_Tasks_:
1 - Answer these questions from the article on empathy and cooperative learning, each on its own line:
(a) What does Daniel Goleman call a mind-to-mind sense of how another person's thinking works?
(b) Which three class-wide feelings can a lesson plan built around cooperative learning foster?
(c) What is the specific strategy named at the end of the article called?
2 - Copy the stretch of the article on empathy and cooperative learning from "For an unlikely" through "or learning goals.", substituting "unity" for "cohesiveness".

_Document text_:
§

Worried about the shrinking presence of empathy in our schools? I know how you feel.

With classrooms operating more like grade factories, it's hard to make the case for school-driven empathy. Faced with an endless cycle of memorize, drill, spit back and test, teachers have become the wardens of a new educational reality that pits the head against the heart. Even if educators manage to skate past the dizzying array of standards and value-added evaluations, they must still contend with this fundamental divide: academic rigor, with its unflinching emphasis on measurable success, seems strangely at odds with emotional intelligence, a soufflé of moods and feelings. Which leaves many to wonder -- can empathy feel its way back into the classroom?

For an unlikely accomplice, look no farther than tomorrow's lesson plan. That's because evidence-based models of instruction can become empathy builders, tools for the mind and spirit. Designed around cooperative learning, your lesson plan can actively foster class-wide feelings of cohesiveness, collaboration and interdependence -- without sacrificing instructional time or learning goals.

Cooperative Learning: An Empathy Lever

In cooperative learning, students work together, think together and plan together using a variety of group structures designed along an instructional path. This dynamic learning model breaks with the dusty forms of frontal teaching that often create classrooms of "lonesome togetherness" -- students who may sit together but live worlds apart. Cooperative learning creates what Daniel Goleman calls "cognitive empathy," a mind-to-mind sense of how another person's thinking works. The better we understand others, the better we know them -- pointing toward (among other virtues) greater trust, appreciation and generosity.

But wholesale adoption of cooperative learning does not automatically yield the kind of results that educators want and students need. Dispatching students into "groups" with the hopes they'll become more empathetic carries the same potential for success as trying to hit a dartboard while blindfolded -- maybe a few lucky strikes, but not much more. To harness the power of cooperative learning as a tool for building empathy, teachers need a specific strategy, a best practice that works -- in real classrooms with real students. Fortunately, one exists. It's called jigsaw.

§

_Given entries_:
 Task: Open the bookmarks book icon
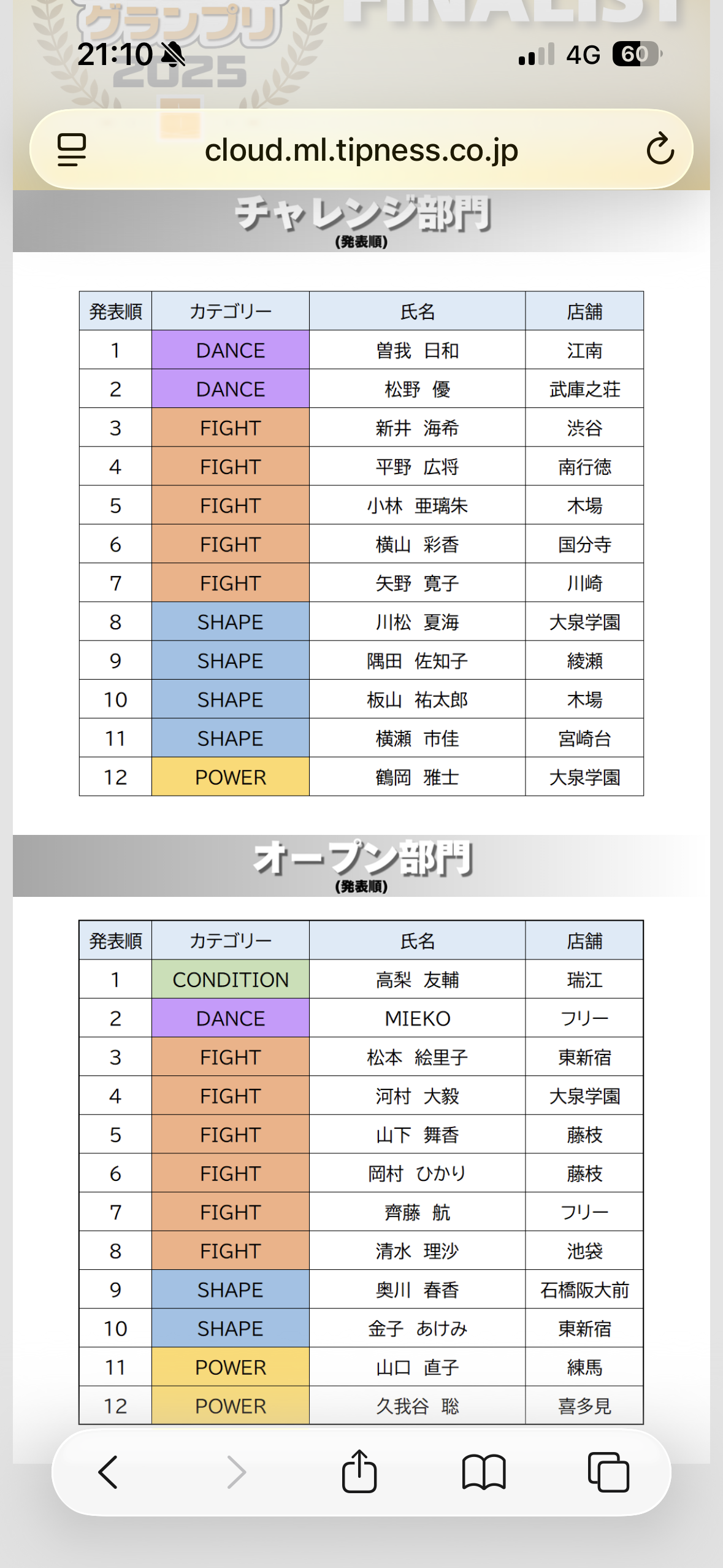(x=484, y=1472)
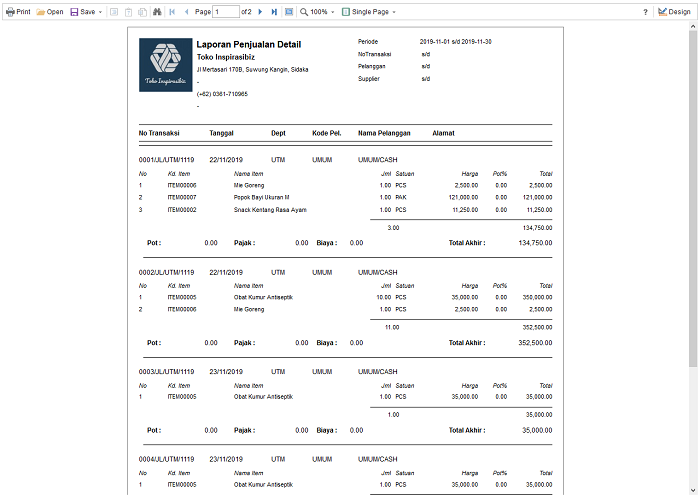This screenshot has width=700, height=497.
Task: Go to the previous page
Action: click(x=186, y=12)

§

_Solutions per task_:
1 -
(a) Cognitive empathy
(b) Cohesiveness, collaboration and interdependence
(c) Jigsaw

2 -
For an unlikely accomplice, look no farther than tomorrow's lesson plan. That's because evidence-based models of instruction can become empathy builders, tools for the mind and spirit. Designed around cooperative learning, your lesson plan can actively foster class-wide feelings of unity, collaboration and interdependence -- without sacrificing instructional time or learning goals.